While the company was willing to let her take another job, they were not
willing to drop out of the Football Pool and demanded that we find a way for
them to participate. Trouble was also brewing at Intel, where I was getting
increasingly nervous about maintaining an account on an engineering Unix system
just to run FBP every fall (our department had moved to workstations and PCs
by then). Fortunately, Tim Berners-Lee anticipated our difficulties and invented
the World Wide Web to solve our problems. I did a major rewrite of the FBP software
so that it generated HTML pages from the database each week and we went live
online at CompuServe in August 1997. This not only kept the TKW accountants
in the game but expanded our accounting base; Pat Richardson (who worked at
Moss Adams, not TKW) not only stopped depending on Priscilla to enter his picks
but also signed up new droves of Moss Adams people who have remained staunch
FBP supporters. From time to time, we even regained old friends who had moved
to other parts of the country, including a few of the Siemens folks from the
early days of FBP. And now you're here too.
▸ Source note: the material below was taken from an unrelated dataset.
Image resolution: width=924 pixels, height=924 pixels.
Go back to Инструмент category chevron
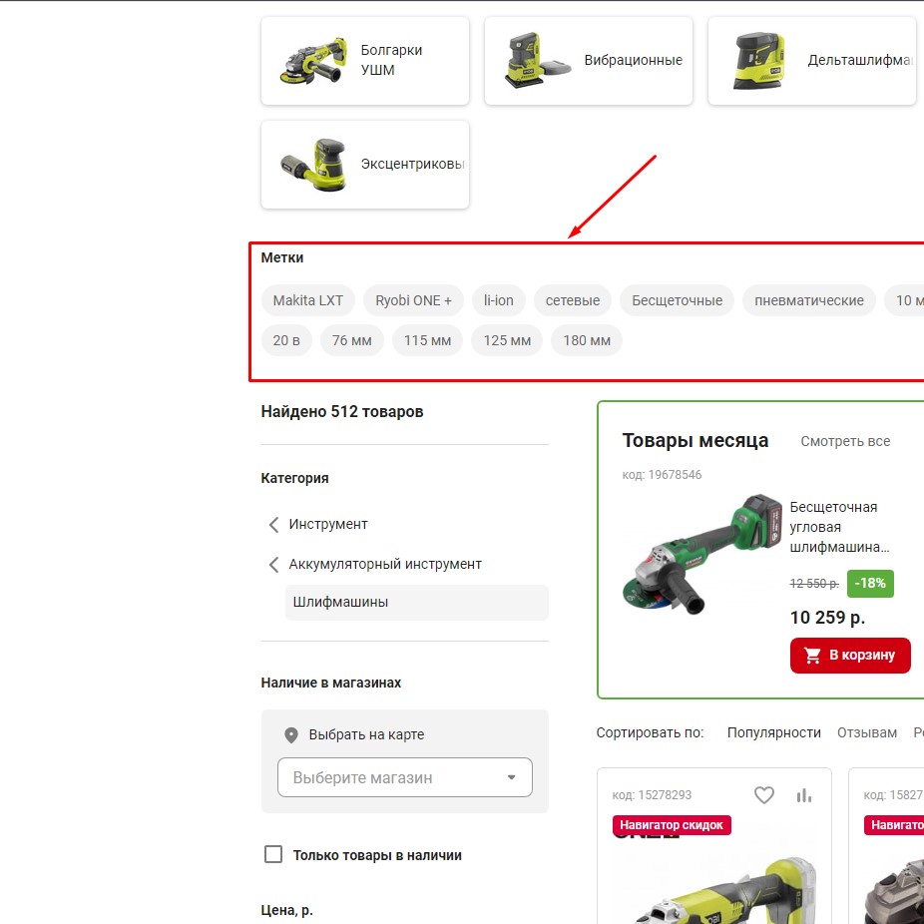coord(274,525)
There are still improvements waiting to be made. I'll eventually do a rewrite that puts the live database on the web so you'll get immediate feedback about whether you typed your password correctly, can recheck your picks, and can see what other players have chosen once the games begin. And I annually threaten to resurrect the plotting software that shows you why you got such a lousy score for your Monday Night pick ... but those pleasures await another time. In the meantime, there's plenty of room for the names of new winners on the official FBP Trophy (we added a brand new engraving plate to the back in 2003). So enjoy the fierce but friendly competition, shudder deliciously at the frisson that runs up your back when a last-second field goal rescues a pick for you, and (if you win) bask in 20+ years of historic FBP glory. See ya on the field.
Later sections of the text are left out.